Il nous faut une Commission stratège !

André Gattolin a pris la parole ce lundi 23 juin, au nom du Groupe écologiste du Sénat, à l’occasion du débat préalable au Conseil européen.

Monsieur le Président, Monsieur le Ministre, Mes chers collègues,

Le moins que l’on puisse dire c’est que ce Conseil européen sera, une fois de plus, très chargé !

L’ordre du jour officiel comporte plusieurs dossiers lourds, auxquels – quoique non-inscrit au programme – il convient d’ajouter d’autres points non moins sensibles !

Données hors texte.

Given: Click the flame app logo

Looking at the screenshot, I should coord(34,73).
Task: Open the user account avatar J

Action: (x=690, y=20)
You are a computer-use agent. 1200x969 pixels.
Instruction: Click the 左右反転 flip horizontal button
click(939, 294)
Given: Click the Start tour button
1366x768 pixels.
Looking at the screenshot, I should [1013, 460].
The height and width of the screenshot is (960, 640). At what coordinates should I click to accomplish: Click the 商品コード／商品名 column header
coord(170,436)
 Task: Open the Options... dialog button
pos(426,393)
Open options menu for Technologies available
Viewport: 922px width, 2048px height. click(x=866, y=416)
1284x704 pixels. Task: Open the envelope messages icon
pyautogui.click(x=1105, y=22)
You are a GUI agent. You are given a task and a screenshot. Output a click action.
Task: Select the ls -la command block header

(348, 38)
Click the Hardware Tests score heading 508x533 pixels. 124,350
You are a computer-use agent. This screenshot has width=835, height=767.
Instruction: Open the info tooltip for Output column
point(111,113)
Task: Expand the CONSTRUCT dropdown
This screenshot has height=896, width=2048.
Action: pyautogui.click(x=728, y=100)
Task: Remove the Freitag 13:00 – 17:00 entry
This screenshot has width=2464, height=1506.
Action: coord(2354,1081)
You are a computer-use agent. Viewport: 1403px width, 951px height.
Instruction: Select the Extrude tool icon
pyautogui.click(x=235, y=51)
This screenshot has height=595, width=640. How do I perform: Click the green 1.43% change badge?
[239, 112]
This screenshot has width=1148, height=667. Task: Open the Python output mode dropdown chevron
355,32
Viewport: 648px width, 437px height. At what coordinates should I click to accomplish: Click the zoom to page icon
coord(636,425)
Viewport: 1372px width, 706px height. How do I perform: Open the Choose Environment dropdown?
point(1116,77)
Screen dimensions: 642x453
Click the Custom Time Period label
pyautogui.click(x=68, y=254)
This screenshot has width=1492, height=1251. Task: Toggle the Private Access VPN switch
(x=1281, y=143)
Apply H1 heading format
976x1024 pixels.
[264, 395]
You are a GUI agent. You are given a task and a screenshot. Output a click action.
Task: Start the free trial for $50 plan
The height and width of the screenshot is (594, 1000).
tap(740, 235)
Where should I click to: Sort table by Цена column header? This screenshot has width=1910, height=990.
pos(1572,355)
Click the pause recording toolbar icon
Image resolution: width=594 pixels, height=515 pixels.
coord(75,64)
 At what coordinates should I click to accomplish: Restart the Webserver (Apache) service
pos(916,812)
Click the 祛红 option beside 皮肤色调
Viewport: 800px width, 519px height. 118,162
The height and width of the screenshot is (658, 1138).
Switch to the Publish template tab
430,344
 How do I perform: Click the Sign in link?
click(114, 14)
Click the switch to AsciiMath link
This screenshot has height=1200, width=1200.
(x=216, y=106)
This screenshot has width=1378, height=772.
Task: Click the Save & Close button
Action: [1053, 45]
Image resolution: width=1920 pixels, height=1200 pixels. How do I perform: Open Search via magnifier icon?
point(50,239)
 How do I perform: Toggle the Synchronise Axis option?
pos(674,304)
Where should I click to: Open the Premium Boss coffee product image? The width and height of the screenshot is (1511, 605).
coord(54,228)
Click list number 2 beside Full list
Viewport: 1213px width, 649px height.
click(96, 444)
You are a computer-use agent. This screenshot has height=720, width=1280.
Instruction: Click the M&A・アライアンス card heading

Cette réunion sera – rappelons-le – la première rencontre formelle des Chefs d’Etats et de gouvernements depuis les élections du 25 mai dernier.

C’est donc de la stratégie et des politiques des institutions européennes dans leur ensemble et pour les cinq années à venir dont il sera question en réalité.

Avec une double interrogation que nous partageons tous :

D’une part, celle qui concerne le choix des personnes qui seront amenées à – espérons-le – incarner l’Europe…

D’autre part, celle qui se rapporte à l’organisation, la répartition des tâches et des responsabilités, et donc aux priorités dont cette nouvelle répartition sera la traduction concrète.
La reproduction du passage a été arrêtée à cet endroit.